◆ **Supplied text**

★ ★ ★ ★ ★ ★ ★

TeamProduction-v0

Category: Collective Action Environment (TR-3) Agents: 4 (configurable) Difficulty: Intermediate Source: coopetition_gym/envs/collective_action_envs.py

Overview

TeamProduction-v0 implements a team production game where agents contribute effort to a shared production function. This is the baseline TR-3 environment demonstrating free-rider dynamics without loyalty mechanisms.

The environment tests whether reinforcement learning agents can overcome the free-rider temptation,contributing less effort while benefiting from teammates’ contributions.

MARL Classification

Property	Value
Game Type	N-player Markov Game (general-sum)
Cooperation Structure	Mixed-Motive (team production vs. individual cost)
Observability	Full (all state variables observable)
Communication	Implicit (through actions only)
Agent Symmetry	Symmetric (identical capabilities)
Reward Structure	Team share minus individual cost
Action Space	Continuous, bounded: $A_i = [0, 50]$
State Dynamics	Deterministic
Horizon	Finite, T = 100 steps
Canonical Comparison	Team production games; Holmström (1982); Alchian & Demsetz (1972)

Formal Specification

Mathematical Framework (TR-3)

Team Production Function: $Q(\mathbf{a}) = \omega \cdot \left(\sum_{i=1}^{n} a_i\right)^\beta$

Where:

$\omega = 25.0$ is the productivity factor
$\beta = 0.7$ captures diminishing returns to scale
$a_i$ is agent $i$’s effort contribution

Base Payoff: $\pi_i^{team} = \frac{1}{n} \cdot Q(\mathbf{a}) - c \cdot a_i$

Where:

Each agent receives equal share of output ($1/n$)

★ ★ ★ ★ ★ ★ ★

◆ **Task objective**
Continue the TeamProduction-v0 documentation from the point where it ends, in the same style and format.

★ ★ ★ ★ ★ ★ ★

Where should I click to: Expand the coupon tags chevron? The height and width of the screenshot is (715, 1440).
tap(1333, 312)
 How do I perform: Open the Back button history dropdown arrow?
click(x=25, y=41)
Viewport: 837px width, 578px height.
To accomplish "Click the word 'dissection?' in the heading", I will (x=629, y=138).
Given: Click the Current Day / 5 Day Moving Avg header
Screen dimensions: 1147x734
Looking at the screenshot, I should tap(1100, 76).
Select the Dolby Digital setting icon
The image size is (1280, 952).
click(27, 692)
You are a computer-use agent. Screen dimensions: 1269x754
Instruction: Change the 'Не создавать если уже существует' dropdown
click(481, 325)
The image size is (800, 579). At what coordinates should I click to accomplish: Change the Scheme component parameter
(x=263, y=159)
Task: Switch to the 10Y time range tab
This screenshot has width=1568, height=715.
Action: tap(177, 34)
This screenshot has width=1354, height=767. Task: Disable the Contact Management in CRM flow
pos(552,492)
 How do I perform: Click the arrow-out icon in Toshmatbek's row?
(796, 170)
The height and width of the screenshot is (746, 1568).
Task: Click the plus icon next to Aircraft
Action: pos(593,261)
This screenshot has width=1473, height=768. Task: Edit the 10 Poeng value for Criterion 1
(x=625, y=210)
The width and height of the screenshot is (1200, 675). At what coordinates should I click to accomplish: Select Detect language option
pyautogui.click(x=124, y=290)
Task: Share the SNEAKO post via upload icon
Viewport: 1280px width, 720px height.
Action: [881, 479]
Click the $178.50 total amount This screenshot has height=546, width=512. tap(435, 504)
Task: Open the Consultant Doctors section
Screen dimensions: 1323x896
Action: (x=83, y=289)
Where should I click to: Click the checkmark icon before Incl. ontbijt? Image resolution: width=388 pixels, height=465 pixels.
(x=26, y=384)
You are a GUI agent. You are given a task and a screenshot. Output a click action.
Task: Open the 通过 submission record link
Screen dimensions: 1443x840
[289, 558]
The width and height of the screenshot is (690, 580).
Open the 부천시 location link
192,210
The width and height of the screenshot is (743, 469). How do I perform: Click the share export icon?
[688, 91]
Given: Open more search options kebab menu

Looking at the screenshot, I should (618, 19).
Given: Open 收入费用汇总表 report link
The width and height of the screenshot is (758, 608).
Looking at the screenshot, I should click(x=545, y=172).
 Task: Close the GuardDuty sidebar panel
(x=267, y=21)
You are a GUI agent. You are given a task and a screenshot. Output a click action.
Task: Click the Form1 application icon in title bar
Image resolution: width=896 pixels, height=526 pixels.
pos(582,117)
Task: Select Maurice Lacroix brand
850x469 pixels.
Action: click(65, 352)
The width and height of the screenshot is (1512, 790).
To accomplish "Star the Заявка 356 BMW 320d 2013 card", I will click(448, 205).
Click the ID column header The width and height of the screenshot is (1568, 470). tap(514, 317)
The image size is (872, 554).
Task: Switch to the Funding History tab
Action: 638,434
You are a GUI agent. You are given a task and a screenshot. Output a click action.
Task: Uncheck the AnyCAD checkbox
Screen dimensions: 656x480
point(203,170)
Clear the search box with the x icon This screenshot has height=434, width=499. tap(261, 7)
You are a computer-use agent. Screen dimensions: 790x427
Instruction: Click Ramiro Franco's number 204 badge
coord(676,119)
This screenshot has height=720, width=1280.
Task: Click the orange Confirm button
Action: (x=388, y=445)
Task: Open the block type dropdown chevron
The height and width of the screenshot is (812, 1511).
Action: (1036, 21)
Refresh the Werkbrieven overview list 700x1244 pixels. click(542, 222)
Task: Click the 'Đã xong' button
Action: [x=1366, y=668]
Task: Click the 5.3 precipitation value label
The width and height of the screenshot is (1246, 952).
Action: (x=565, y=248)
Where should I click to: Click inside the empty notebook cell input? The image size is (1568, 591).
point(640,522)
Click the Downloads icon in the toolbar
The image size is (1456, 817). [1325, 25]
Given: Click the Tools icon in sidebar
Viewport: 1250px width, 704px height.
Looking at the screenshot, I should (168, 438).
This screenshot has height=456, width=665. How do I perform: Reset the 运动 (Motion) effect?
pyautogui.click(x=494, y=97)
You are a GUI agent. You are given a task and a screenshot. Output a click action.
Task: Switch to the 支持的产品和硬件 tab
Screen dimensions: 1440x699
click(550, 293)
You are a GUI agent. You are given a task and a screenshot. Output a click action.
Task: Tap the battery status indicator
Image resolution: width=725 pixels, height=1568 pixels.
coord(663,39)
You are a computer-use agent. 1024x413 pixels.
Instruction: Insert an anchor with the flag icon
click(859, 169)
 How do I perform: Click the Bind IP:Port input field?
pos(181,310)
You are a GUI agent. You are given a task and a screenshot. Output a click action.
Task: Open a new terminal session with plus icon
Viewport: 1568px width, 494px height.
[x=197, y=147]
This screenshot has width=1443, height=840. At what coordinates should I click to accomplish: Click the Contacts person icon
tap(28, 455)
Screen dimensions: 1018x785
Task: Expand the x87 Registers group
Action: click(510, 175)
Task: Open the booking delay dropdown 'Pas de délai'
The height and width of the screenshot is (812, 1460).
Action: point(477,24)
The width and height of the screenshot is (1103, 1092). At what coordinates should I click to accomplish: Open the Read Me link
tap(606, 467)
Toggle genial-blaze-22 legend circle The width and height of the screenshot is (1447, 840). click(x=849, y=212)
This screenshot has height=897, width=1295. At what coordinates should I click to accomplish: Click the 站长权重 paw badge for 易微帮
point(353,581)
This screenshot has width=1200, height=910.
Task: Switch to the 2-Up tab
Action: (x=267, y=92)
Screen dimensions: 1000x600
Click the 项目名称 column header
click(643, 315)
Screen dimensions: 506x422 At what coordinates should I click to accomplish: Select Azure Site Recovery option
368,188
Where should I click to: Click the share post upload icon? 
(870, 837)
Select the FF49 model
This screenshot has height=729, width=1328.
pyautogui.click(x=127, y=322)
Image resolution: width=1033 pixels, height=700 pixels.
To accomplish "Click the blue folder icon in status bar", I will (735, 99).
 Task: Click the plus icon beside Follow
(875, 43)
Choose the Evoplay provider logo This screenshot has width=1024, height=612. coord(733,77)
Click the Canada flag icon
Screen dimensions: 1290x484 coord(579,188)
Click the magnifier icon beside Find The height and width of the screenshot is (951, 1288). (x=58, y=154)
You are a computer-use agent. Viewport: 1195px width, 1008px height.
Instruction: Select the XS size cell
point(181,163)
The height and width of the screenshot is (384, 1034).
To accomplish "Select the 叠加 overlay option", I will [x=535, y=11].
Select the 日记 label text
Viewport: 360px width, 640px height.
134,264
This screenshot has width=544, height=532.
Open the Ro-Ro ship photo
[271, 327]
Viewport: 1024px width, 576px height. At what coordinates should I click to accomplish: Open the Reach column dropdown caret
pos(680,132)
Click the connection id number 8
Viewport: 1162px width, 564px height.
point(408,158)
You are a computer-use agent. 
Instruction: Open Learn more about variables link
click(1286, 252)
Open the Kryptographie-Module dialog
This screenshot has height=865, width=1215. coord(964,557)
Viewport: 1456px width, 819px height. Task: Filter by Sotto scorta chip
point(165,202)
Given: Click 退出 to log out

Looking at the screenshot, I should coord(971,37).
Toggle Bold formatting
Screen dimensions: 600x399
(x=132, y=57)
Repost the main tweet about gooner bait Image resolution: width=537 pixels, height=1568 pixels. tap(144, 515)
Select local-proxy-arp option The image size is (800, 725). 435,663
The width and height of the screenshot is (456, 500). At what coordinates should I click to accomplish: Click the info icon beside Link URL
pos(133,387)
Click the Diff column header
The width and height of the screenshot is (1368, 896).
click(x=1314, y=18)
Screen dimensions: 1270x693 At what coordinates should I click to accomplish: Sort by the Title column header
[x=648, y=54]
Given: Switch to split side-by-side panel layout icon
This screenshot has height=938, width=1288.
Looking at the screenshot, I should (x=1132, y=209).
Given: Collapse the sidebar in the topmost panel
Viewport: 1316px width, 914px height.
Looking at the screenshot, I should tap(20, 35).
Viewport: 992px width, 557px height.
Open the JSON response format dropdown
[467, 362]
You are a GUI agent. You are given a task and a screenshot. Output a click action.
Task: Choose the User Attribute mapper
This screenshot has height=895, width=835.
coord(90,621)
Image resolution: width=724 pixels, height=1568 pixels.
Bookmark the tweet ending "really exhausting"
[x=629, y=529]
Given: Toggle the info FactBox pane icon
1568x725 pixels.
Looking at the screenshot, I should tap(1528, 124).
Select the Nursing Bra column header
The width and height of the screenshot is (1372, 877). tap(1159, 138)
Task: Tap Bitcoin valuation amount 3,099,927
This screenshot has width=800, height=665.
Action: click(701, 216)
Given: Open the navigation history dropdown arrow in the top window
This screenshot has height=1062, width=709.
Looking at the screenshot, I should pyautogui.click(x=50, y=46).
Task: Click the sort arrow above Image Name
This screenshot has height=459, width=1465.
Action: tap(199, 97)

★ ★ ★ ★ ★ ★ ★

◆ **The answer**
$c = 1.0$ is the effort cost coefficient

Nash Equilibrium (Free-Riding): $a^* = \left(\frac{\omega\beta}{nc}\right)^{\frac{1}{1-\beta}}$

Social Optimum: $a^{opt} = \left(\frac{\omega\beta}{c}\right)^{\frac{1}{1-\beta}}$

State Space

S ⊆ ℝ^d with components:

Component	Symbol	Description
Actions	a	Previous effort levels
Trust Matrix	τ	Pairwise trust (from TR-2)
Reputation	R	Accumulated reputation damage
Interdependence	D	Structural dependencies
Loyalty Scores	θ	Per-agent loyalty (initialized neutral)

Action Space

For each agent $i$: $A_i = [0, a_{max}] = [0, 50] \subset \mathbb{R}$

Actions represent effort contribution to team production.

Uniaxial Treatment: This environment uses the single-dimension action space characteristic of Coopetition-Gym v1.x. The free-rider dynamic emerges through divergence between individual and collective incentives rather than explicit competitive actions.

Reward Function

In the baseline TeamProduction-v0, rewards are pure team payoffs without loyalty:

\[r_i = \frac{1}{n} \cdot Q(\mathbf{a}) - c \cdot a_i\]

With light penalty for severe free-riding (cooperation rate < 20%).

Game-Theoretic Background

The Free-Rider Problem

Team production creates a classic collective action problem: 1. Individual incentive: Contribute less effort (save cost) while sharing output

Collective outcome: If all free-ride, team output is minimal
Nash equilibrium: Suboptimal effort level $a^* < a^{opt}$

Strategic Implications

Free-Rider Equilibrium:

Each agent contributes $a^* \approx 6.8$ (with n=4, default params)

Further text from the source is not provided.